Jacobs Journal of Diabetes and Endocrinology

The Influence of Hashimoto’s Thyroiditis Lymphocytic Infiltration in BRAFV600E Mutation Positive Papillary Thyroid Carcinoma

*Mi Kyung Shin
Department Of Pathology, Hallym University, South Korea, Korea, Democratic People's Republic Of

*Corresponding Author:
Mi Kyung Shin
Department Of Pathology, Hallym University, South Korea, Korea, Democratic People's Republic Of
Email:jwkim@hallym.or.kr

Published on: 2018-10-25

Abstract

Background: Papillary thyroid carcinoma (PTC) and Hashimoto’s thyroiditis (HT) are frequently present together. BRAFV600E mutation may be associated with a more advanced PTC at diagnosis. We evaluated the influence of HT in BRAFV600E mutation positive PTC with clinicopathologic features. Methods: The study was performed on 66 PTC patients after surgical management from January 2012 to December 2012. BRAFV600E mutation analysis was performed by polymerase chain reaction (PCR)- based amplification of DNA extracted from paraffin-embedded tumor specimens.

Results: 24cases (36.4%) among 66 PTC patients had concomitant HT. Statistical analysis showed no significant difference between PTC with concurrent HT (PTCHT+) and without concurrent HT (PTCHT-) in several clincopathologic features (age, sex, size, multiplicity, lymph node metastasis and extrathyroidal extension). But some correlation was noted in female gender in PTCHT+(P-value; 0.082). BRAFV600E mutation was observed in 50 (75.8%) of 66 patients with PTC. 32 cases among 42 cases of PTCHT- and 18 cases among 24 cases of PTCHT+ showed BRAFV600E mutation. There was no significant difference between PTCHT+ and PTCHT- in BRAFV600E mutation rate. But in BRAF V600E mutaton positive PTC, PTCHT+ showed significant less frequent lymph node metastasis than PTCHT- (P-value; 0.035).

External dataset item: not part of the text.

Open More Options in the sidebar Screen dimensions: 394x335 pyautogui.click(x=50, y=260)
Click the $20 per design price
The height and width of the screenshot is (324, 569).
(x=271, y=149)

Conclusion: Some correlation was noted in female gender in PTCHT+(P-value; 0.082) although statistically not significant. There was no significant difference between PTCHT+ and PTCHT- in BRAFV600E mutation rate. But in BRAF V600E positive PTC, PTCHT+ showed significant less frequent lymph node metastasis than PTCHT- (P-value; 0.035)

Keywords

Hashimoto thyroiditis; Papillary thyroid carcinoma; BRAF mutation.

Introduction

PTC is the most common thyroid cancer and has been increased in number, worldwide[1]. HT is the most frequently found autoimmune thyroid disease, and around two percent of the general population suffer from this disease[2]. Ever since Dailey and his co-workers first discovered the relationship between HT and PTC in 1955, scholars started to pay increasing attention to this topic [3]. However, the pathogenesis of PTC in HT patients still remains unclear. It is supported by a number of studies that patients with PTC have more HT prevalences than those with benign and other malignant thyroid tumors [3-4]. The frequency of the association between PTC and HT ranges from 10% to 58% [5].